Brontekst.

────────────────

Als we samen zijn, zijn we beiden nogal nostalgisch ingesteld. We houden er van oude verhalen steeds opnieuw te vertellen. Deze verhalen worden in de loop der jaren steeds mooier, zoals het verhaal dat zijn opa drenkelingen van de Titanic heeft gered. In werkelijkheid was zijn opa óók ergens op zee toen het beroemde schip zonk, niet meer en niet minder! En zo vertellen we elkaar regelmatig het verhaal dat Laurens werd nageroepen door een terreinknecht van Excelcior omdat hij zo traag de Honingerdijk op fietste. Dit verhaal is inmiddels zo vaak verteld dat ik oprecht niet meer weet of ik er wel of niet bij was toen het gebeurde. Ik heb dit (natuurlijk nietszeggende) verhaal zo vaak gehoord en gevisualiseerd dat ik zelf in ieder geval ben gaan geloven dat ik er bij was. Wie Joost kent mag het zeggen (deze pik ik van gebroeders Temmes, wie kent ze nog…).

────────────────

Ruwe records.

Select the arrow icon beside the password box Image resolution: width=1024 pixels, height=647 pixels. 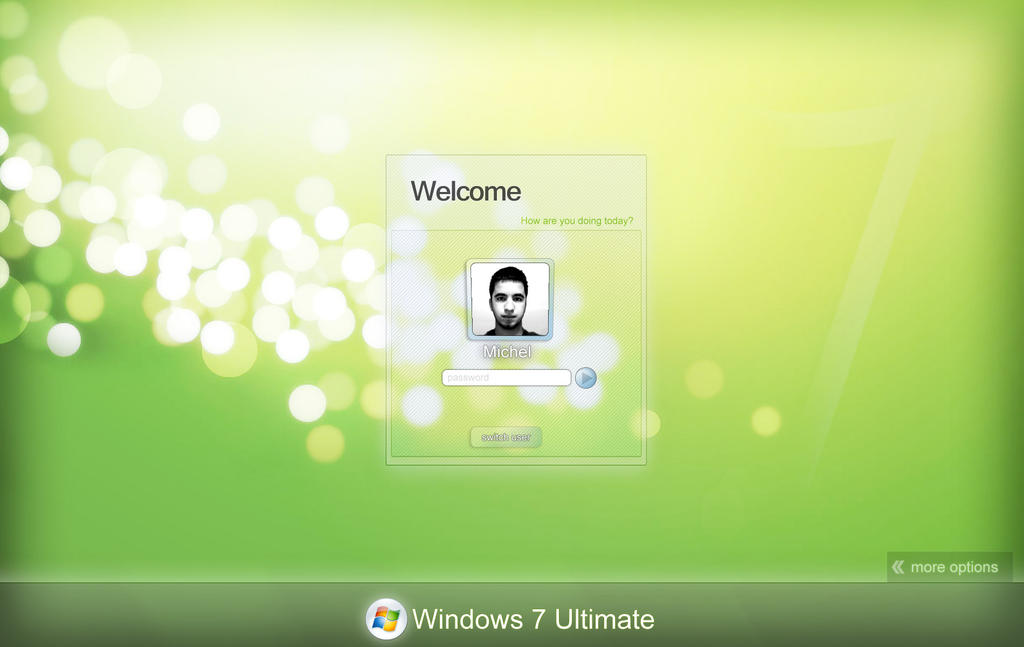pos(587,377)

────────────────

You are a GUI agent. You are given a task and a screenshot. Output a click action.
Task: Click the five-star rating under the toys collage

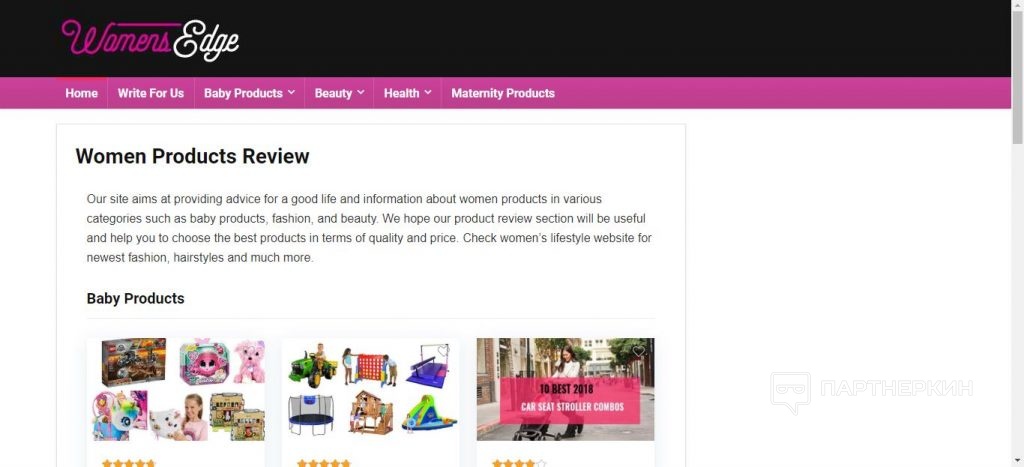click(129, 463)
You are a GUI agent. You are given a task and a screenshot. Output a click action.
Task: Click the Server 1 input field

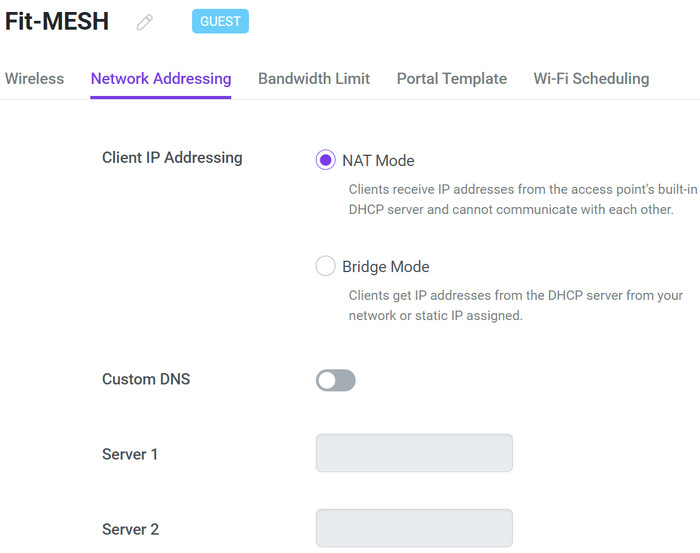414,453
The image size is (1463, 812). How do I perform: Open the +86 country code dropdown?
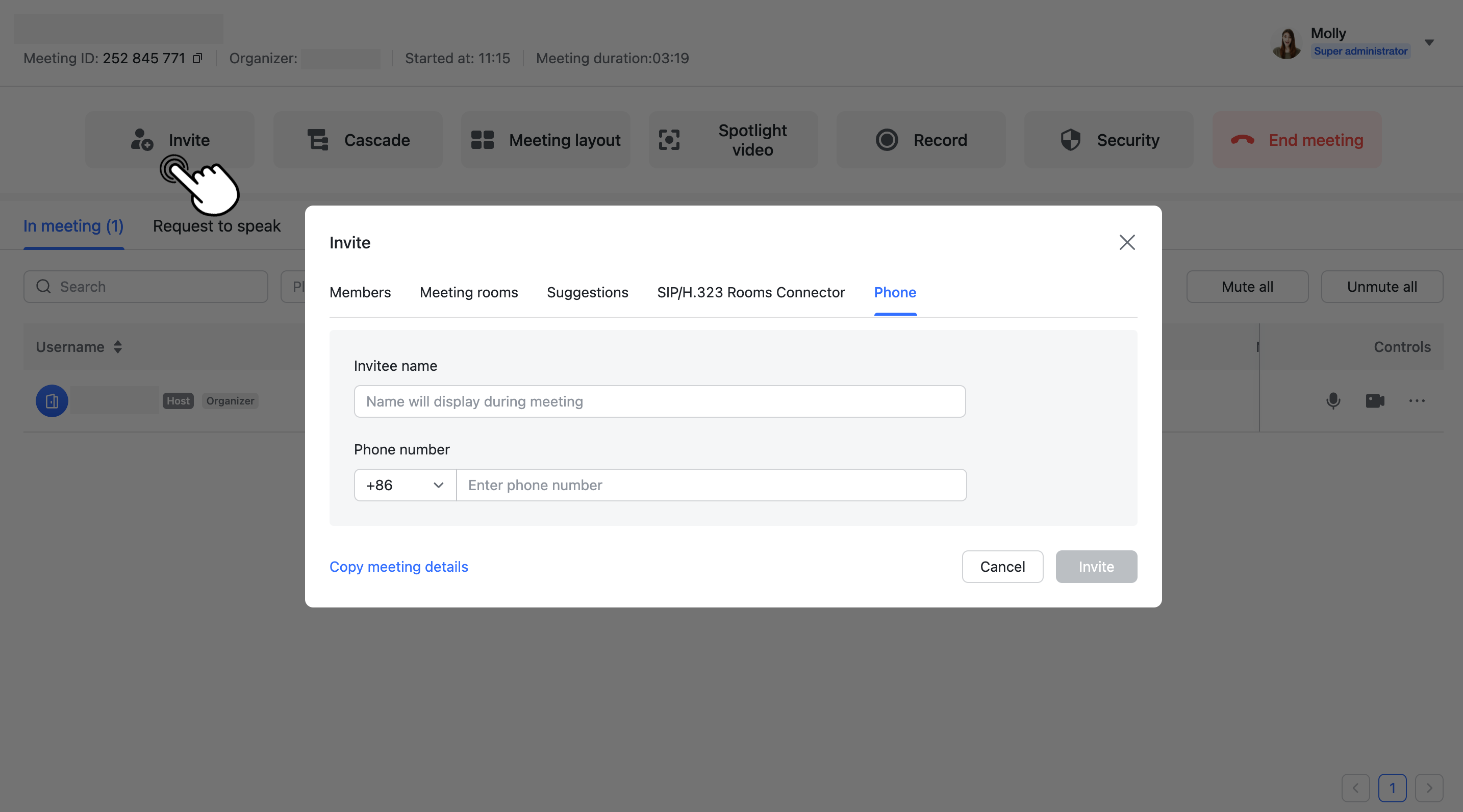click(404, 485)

────────────────

Schrijf letterlijk over uit de brontekst wat begint bij "Als we samen" en doorloopt tot en met "kent ze nog…).".

Uitgewerkte oplossing.
Als we samen zijn, zijn we beiden nogal nostalgisch ingesteld. We houden er van oude verhalen steeds opnieuw te vertellen. Deze verhalen worden in de loop der jaren steeds mooier, zoals het verhaal dat zijn opa drenkelingen van de Titanic heeft gered. In werkelijkheid was zijn opa óók ergens op zee toen het beroemde schip zonk, niet meer en niet minder! En zo vertellen we elkaar regelmatig het verhaal dat Laurens werd nageroepen door een terreinknecht van Excelcior omdat hij zo traag de Honingerdijk op fietste. Dit verhaal is inmiddels zo vaak verteld dat ik oprecht niet meer weet of ik er wel of niet bij was toen het gebeurde. Ik heb dit (natuurlijk nietszeggende) verhaal zo vaak gehoord en gevisualiseerd dat ik zelf in ieder geval ben gaan geloven dat ik er bij was. Wie Joost kent mag het zeggen (deze pik ik van gebroeders Temmes, wie kent ze nog…).